Glup glup glup. Llueve en la ciudad, combina con el domingo, depresivo, para ahorcarse con un cable usb. Me cae agua de la nariz, me pica la garganta hasta los oídos.
El ruido de la bomba de agua me pone histérica. Miro para afuera y todavía me acuerdo de como era la casa de enfrente antes de que la remodelaran. Tenía un paredón bajito, pasto, mucho pasto y flores y ahí atrás la casa. Una puerta y dos ventanas a los lados. No se porque siempre que la miro es imposible no acordarme de como era antes. Como cuando miro mi bici, y me remonto automáticamente al día que aprendí a andar en ella. Tenía una remera con unas tiritas atrás y mi tía me agarraba de ellas para no caerme.
También me acuerdo de cuando bajaba en las esquinas, daba vuelta la bici e iba para el otro lado, porque eso de doblar en u era muy complejo. Imposible olvidarme el día que estaba andando en bici por la manzana de casa con el chico que me gustaba... Ibamos a la par y yo no podía despegar la mirada de esos rulos rubios que le caían en la frente, hasta que de repente PLUM! Tiré una señora al piso, la atropelle y la pase por encima con mi bici bordo rodado 26. La señora me dijo de todo menos que era linda e inteligente. Y yo, con mi cara del mismo color que los fierros de mi bici, me volví a subir y reí, reí hasta llorar con Ramiro. El chico que me gustaba, y que siempre faltaba el primer día de clases, todos los años. Venía a buscar la tarea a mi casa con su mamá, porque vivían cerca... aunque en ese momento yo pensaba que era porque había una remota posibilidad de que el también gustará de mi. Y que nos ibamos a casar y a tener hijos y perros y hasta una casa del árbol. Pero la realidad fue que a eso de los 16 17 se fue a vivir a Mar del Plata y nunca más lo volví a ver.
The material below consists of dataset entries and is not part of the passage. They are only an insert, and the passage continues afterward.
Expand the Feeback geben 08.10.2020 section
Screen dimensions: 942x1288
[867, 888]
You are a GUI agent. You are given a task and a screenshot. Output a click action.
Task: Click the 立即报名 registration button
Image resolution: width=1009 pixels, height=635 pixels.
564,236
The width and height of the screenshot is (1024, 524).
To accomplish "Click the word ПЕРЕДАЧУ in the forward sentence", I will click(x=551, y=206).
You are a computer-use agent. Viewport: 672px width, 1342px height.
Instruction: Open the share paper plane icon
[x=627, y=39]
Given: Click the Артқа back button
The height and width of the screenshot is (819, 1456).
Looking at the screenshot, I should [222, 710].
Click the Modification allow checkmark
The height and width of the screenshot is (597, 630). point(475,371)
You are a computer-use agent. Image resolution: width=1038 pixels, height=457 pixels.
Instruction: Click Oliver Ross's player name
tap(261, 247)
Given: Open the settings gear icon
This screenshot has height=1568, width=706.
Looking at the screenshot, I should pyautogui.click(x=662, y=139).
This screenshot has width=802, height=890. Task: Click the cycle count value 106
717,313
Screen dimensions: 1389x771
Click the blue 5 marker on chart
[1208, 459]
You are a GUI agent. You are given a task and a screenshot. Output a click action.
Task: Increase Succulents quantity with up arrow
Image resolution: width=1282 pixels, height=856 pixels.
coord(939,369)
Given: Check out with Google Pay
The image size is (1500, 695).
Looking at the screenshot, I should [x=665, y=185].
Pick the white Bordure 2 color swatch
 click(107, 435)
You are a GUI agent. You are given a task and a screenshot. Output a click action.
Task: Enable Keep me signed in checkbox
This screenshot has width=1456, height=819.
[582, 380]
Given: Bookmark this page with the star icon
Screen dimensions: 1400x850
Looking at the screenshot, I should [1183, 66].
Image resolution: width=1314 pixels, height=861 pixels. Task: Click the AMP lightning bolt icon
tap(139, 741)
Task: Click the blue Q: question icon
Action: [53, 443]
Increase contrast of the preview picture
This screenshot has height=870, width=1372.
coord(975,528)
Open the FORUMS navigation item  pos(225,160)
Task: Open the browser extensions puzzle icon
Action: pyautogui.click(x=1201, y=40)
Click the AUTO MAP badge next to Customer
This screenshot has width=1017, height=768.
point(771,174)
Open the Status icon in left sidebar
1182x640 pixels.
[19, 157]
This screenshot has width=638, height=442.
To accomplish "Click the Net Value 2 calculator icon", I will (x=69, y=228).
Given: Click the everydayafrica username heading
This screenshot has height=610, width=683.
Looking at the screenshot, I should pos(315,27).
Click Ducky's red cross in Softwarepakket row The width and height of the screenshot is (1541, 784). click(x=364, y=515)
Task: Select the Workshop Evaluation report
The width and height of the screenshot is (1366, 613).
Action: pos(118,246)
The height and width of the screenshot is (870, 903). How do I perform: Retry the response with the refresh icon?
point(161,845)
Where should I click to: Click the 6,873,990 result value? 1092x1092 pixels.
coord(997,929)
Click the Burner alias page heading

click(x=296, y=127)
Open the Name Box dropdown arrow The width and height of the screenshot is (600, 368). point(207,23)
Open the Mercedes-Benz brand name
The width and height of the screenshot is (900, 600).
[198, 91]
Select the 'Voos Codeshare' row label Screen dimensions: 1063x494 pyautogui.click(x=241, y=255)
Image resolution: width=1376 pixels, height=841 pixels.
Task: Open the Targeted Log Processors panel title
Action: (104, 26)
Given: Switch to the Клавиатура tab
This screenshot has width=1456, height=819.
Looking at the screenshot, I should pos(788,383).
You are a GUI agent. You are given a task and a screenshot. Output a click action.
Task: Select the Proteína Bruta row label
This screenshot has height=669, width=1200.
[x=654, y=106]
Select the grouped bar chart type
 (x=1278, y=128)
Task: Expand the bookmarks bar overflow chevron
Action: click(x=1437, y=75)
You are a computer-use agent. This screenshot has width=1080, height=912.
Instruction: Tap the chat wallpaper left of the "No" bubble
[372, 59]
Nunca voy a aprender a andar sin manos, pero no me importa porque si de vez en cuando cierro un poquito los ojos, el viento que me pega en la cara me hace sentir que vuelo un poquito. Aunque todavía me ponga nerviosa cuando algún micrero asesino me pasa cerquita.
Volví, soy otra... o la misma de siempre... o no se, pero acá estoy.